Varanasi plans further research to quantify exactly how much improvement is possible by using the new technique in powerplants. Because steam-powered turbines are ubiquitous in the world’s fossil-fuel powerplants, he says, “even if it saves 1 percent, that’s huge” in its potential impact on global emissions of greenhouse gases.

The new approach works with a wide variety of surface textures and lubricants, the researchers say; they plan to focus ongoing research on finding optimal combinations for cost and durability. “There’s a lot of science in how you design these liquids and textures,” Varanasi says.

Daniel Beysens, research director of the Physics and Mechanics of Heterogeneous Media Laboratory at ESPCI in Paris, says the concept behind using a lubricant liquid trapped by a nanopatterned surface, is “simple and beautiful. The drops will nucleate and then slide down quite easily. And it works!”
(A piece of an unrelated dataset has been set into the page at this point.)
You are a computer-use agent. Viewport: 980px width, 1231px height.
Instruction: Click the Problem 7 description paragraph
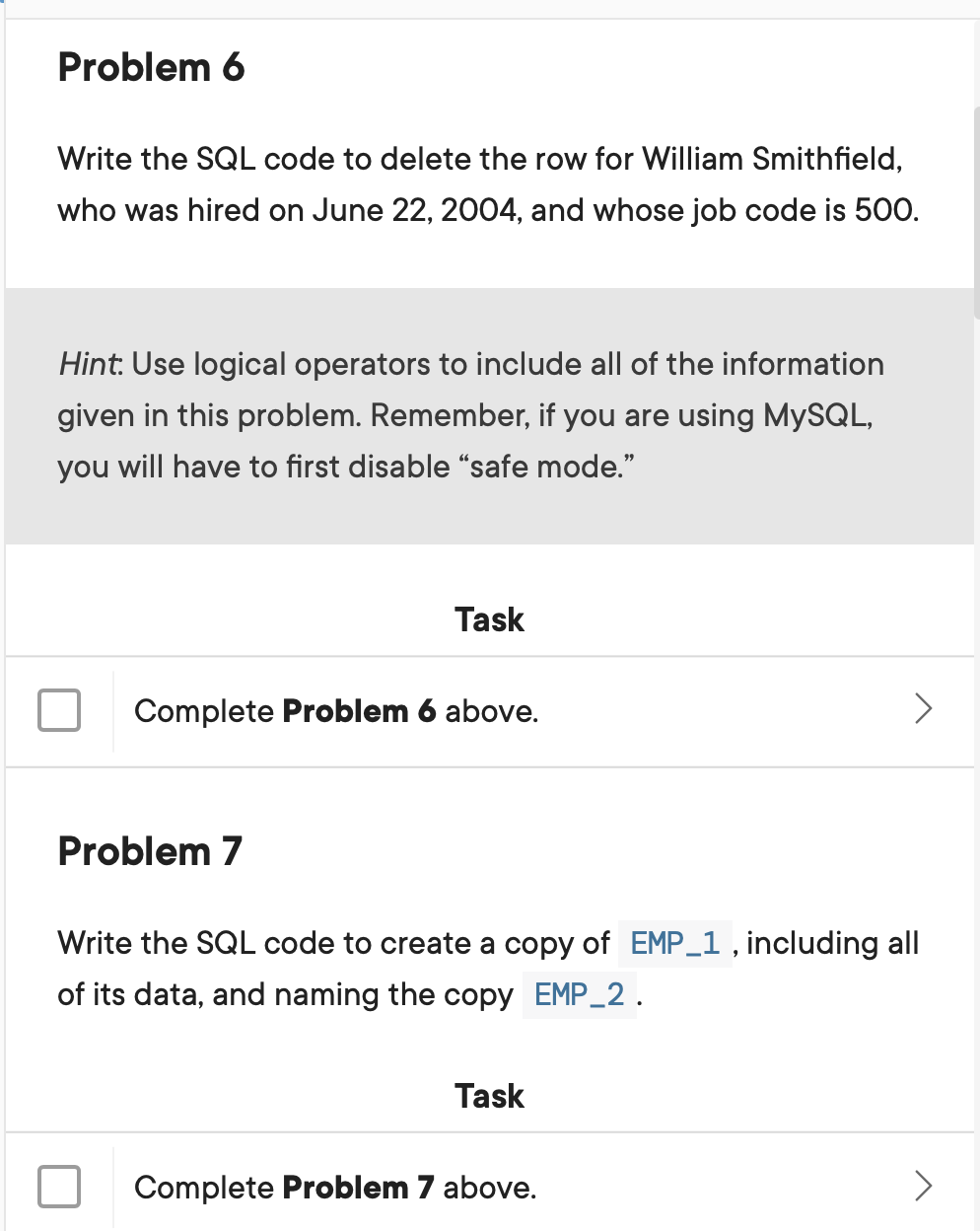click(x=488, y=969)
That further research will be aided by a new technique Varanasi has developed in collaboration with researchers including Konrad Rykaczewski, an MIT research scientist currently based at the National Institute of Standards and Technology (NIST) in Gaithersberg, Md., along with John Henry Scott and Marlon Walker of NIST and Trevan Landin of FEI Company. That technique is described in a separate paper also just published in ACS Nano.

For the first time, this new technique obtains direct, detailed images of the interface between a surface and a liquid, such as droplets that condense on it. Normally, that interface — the key to understanding wetting and water-shedding processes — is hidden from view by the droplets themselves, Varanasi explains, so most analysis has relied on computer modeling. In the new process, droplets are rapidly frozen in place on the surface, sliced in cross-section with an ion beam, and then imaged using a scanning electron microscope.

“The method relies on preserving the geometry of the samples through rapid freezing in liquid-nitrogen slush at minus 210 degrees Celsius [minus 346 degrees Fahrenheit],” Rykaczewski says. “The freezing rate is so fast (about 20,000 degrees Celsius per second) that water and other liquids do not crystalize, and their geometry is preserved.”

The technique could be used to study many different interactions between liquids or gases and solid surfaces, Varanasi says. “It’s a completely new technique. For the first time, we’re able to see these details of these surfaces.”

The enhanced condensation research received funding from the National Science Foundation (NSF), the Masdar-MIT Energy Initiative program, and the MIT Deshpande Center. The direct imaging research used NIST facilities, with funding from an NSF grant and the Dupont-MIT Alliance.